* BEGIN Data to process *

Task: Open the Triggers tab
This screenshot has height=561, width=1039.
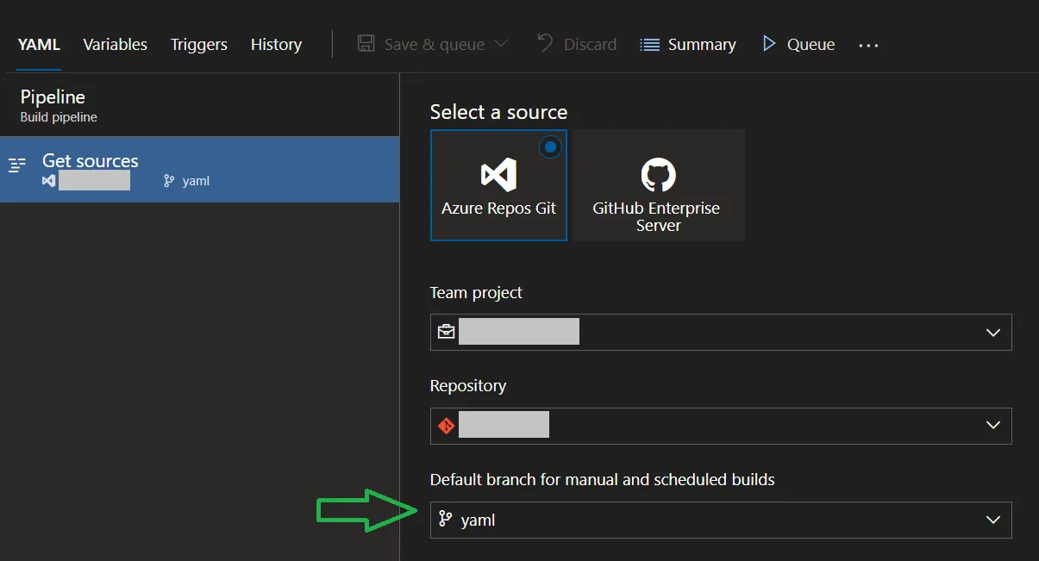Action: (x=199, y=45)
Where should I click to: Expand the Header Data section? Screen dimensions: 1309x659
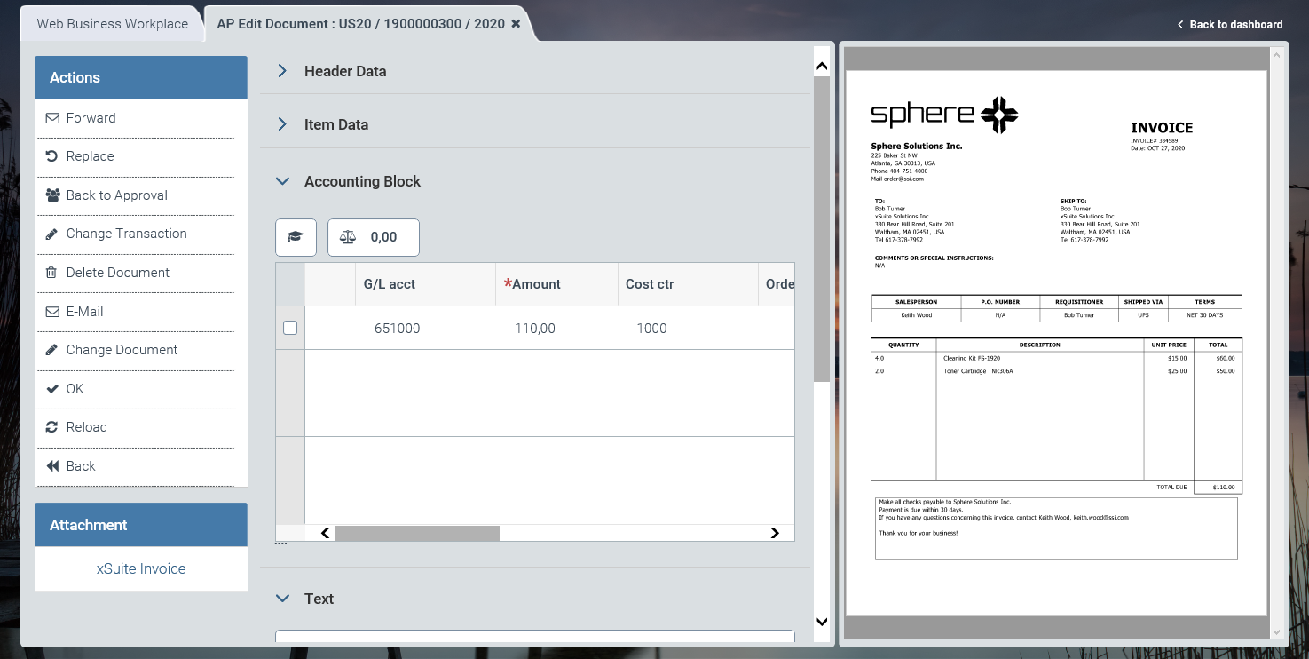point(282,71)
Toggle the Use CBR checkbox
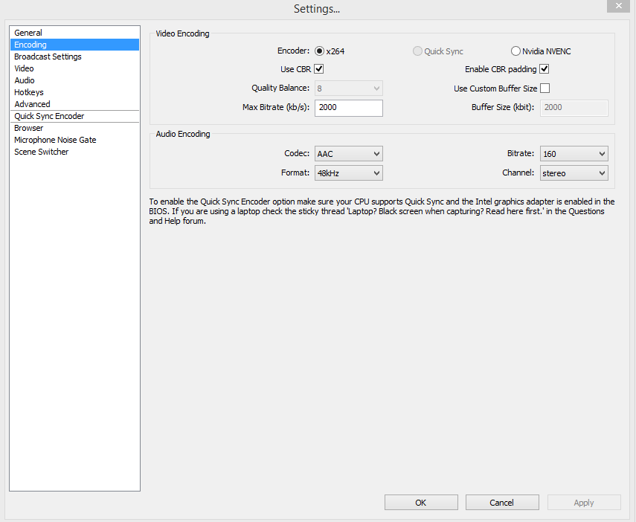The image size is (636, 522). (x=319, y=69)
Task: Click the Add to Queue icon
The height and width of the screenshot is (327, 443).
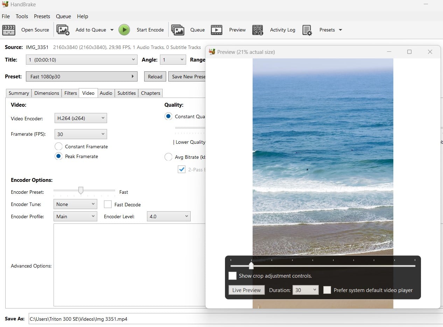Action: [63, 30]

* END Data to process *

*What you have to do*
Recast the lines of the items above as a Markdown table with two columns, "No." for the row number and "Item line" for the line itself. Leave out blank lines and the pictures.

*Reply to the exercise*
| No. | Item line |
|---|---|
| 1 | Task: Open the Triggers tab |
| 2 | This screenshot has height=561, width=1039. |
| 3 | Action: (x=199, y=45) |
| 4 | Where should I click to: Expand the Header Data section? Screen dimensions: 1309x659 |
| 5 | point(282,71) |
| 6 | Toggle the Use CBR checkbox |
| 7 | The image size is (636, 522). (x=319, y=69) |
| 8 | Task: Click the Add to Queue icon |
| 9 | The height and width of the screenshot is (327, 443). |
| 10 | Action: [63, 30] |